Bridique drives differently from B, as though it is her own body sleekly cutting the air, not the car’s. She keeps her eyes straight ahead. She goes fast.
“I’m really curious about what fucking’s like for you and my brother,” she says. “Not in a gross way. I used to want to be a sex therapist. I like learning about stuff like this.”
“Oh.”
“I mean, did you have to learn anything different?”
“Not really. Just—I think there’s more to it, with humans.”
“What do you mean?”
“Silvers just do it to breed.
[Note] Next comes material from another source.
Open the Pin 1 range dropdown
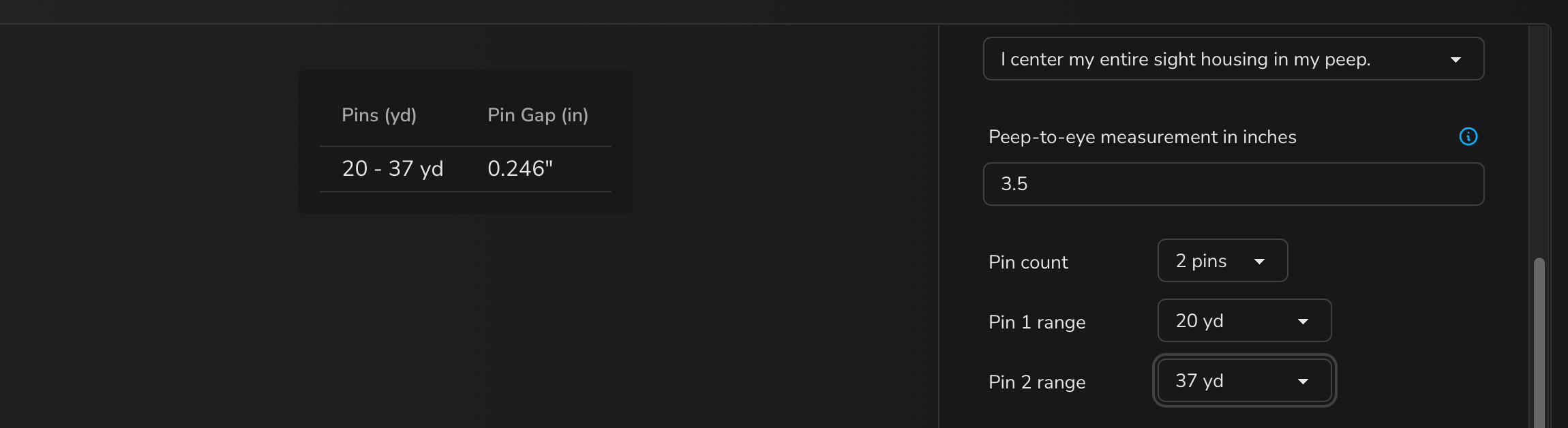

Humans do it—for what?” he asks.
“For pleasure,” Brid says. “For revenge. To make up. To dispel tension. To reproduce. To boost or destroy a reputation. To pass the time.” Bridique drums her fingers on the wheel. “Did you have a boyfriend? Girlfriend? Back on your planet?”
“No.”
“How come?”
“One pair of Silvers is selected to breed once a month. I was never chosen.” They pass a tall building with a familiar logo. “What’s that place?”
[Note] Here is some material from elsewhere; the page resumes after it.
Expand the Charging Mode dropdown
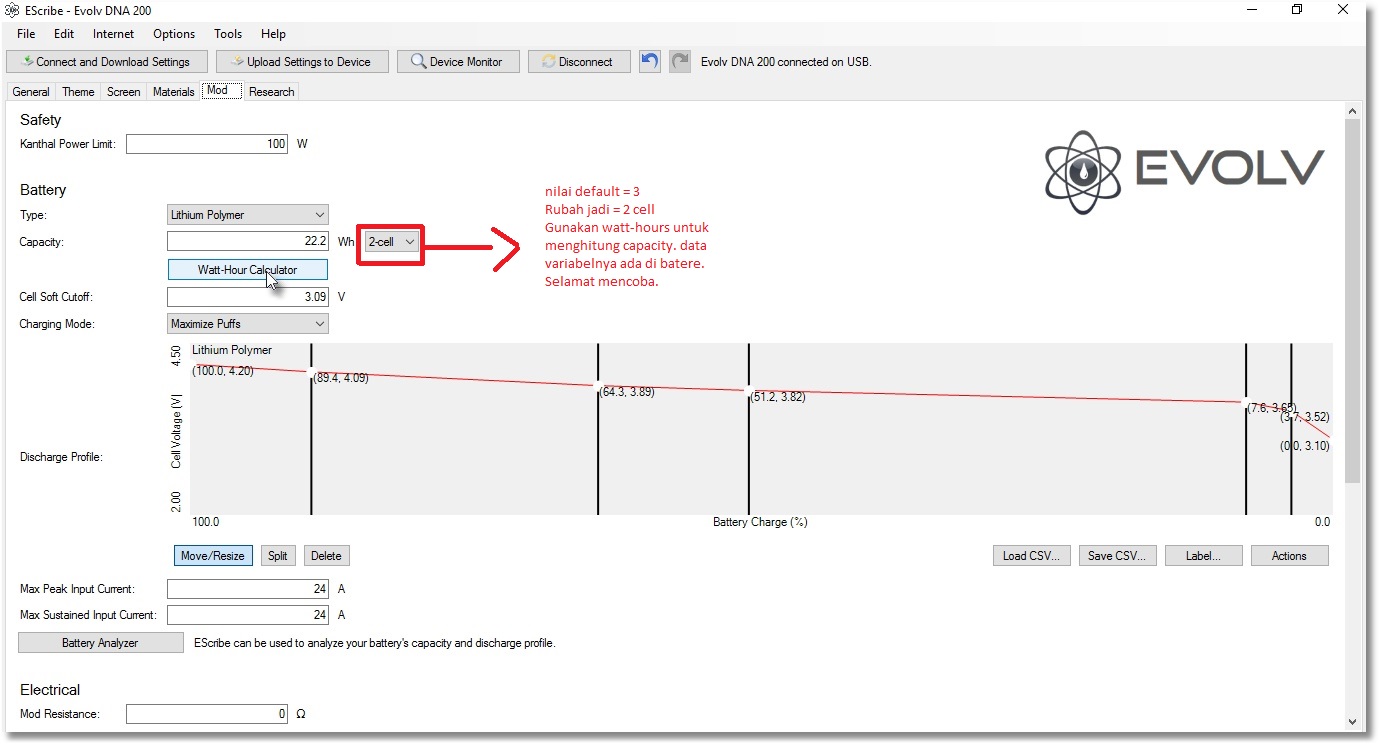Screen dimensions: 1380x746 tap(247, 324)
Bridique glances at the building. “Local news headquarters. Bullshit central. ‘Did you know your baby’s pacifier could cause it to immaculately conceive? More at eleven.’”
“The news talks about me a lot.”
“No shit. You are the news, big guy.”
Brid has music playing, but it’s very soft, and not the kind of music Imms would expect to hear in her car.
No voices, just instruments.
“I guess I should thank you,” she says.
“Why?”
“For saving my brother’s life.”
Something in Imms tightens. Pretending to be a hero to NRCSE is one thing. Pretending to Bridique is another.
Brid glances at him. “You ever sorry you pulled him out of the fire?”
Imms shakes his head violently. “No.”
“I’m kidding. He’s a good guy. He can be. He wants to be. He fucks it up sometimes.” She pauses. “I should talk.”
They arrive at the sanctuary. Bridique rolls down her window and waves her badge next to a machine. The light turns green, and the gate in front of them lifts. They drive into a lot with a sign that says Reserved Parking Only.
“Most of the cats here can never be released back into the wild,” she explains as they make their way to the entrance. “They’re too used to captivity. They wouldn’t be able to survive. We’ve got two lions, a Bengal tiger, and a bobcat. And a liger. That’s a lion-tiger mix.”
Imms knows that different species on Earth are not supposed to breed. But sometimes, if the species are similar enough, they can mix. Like donkeys and horses. Lions and tigers. Dogs and wolves. It doesn’t happen naturally, B told him. Usually humans have to create the hybrids.
Bridique greets a man at the entrance booth, and they chat for a minute. At the top of the gate, in letters that look like they’re made out of sticks, are the words Rose Big Cat Sanctuary. Down the path, Imms sees a chain-link fence.
“Holy shit,” the man in the booth says loudly. “Hey!”
Imms is wearing a sweatshirt with the hood up, and has his hands in his pockets, just like B taught him. He turns to the man, meets his eyes, then quickly looks at the ground.
“Holy shit. Holy shit.”
“Josh,” Brid warns.
“No, this is— I can’t— Okay,” the man says. “Okay. Can he talk?”
“Yes, but—”
Josh addresses Imms. “What d’ya think about Earth so far?”
Bridique rolls her eyes. “Shut up, Josh.”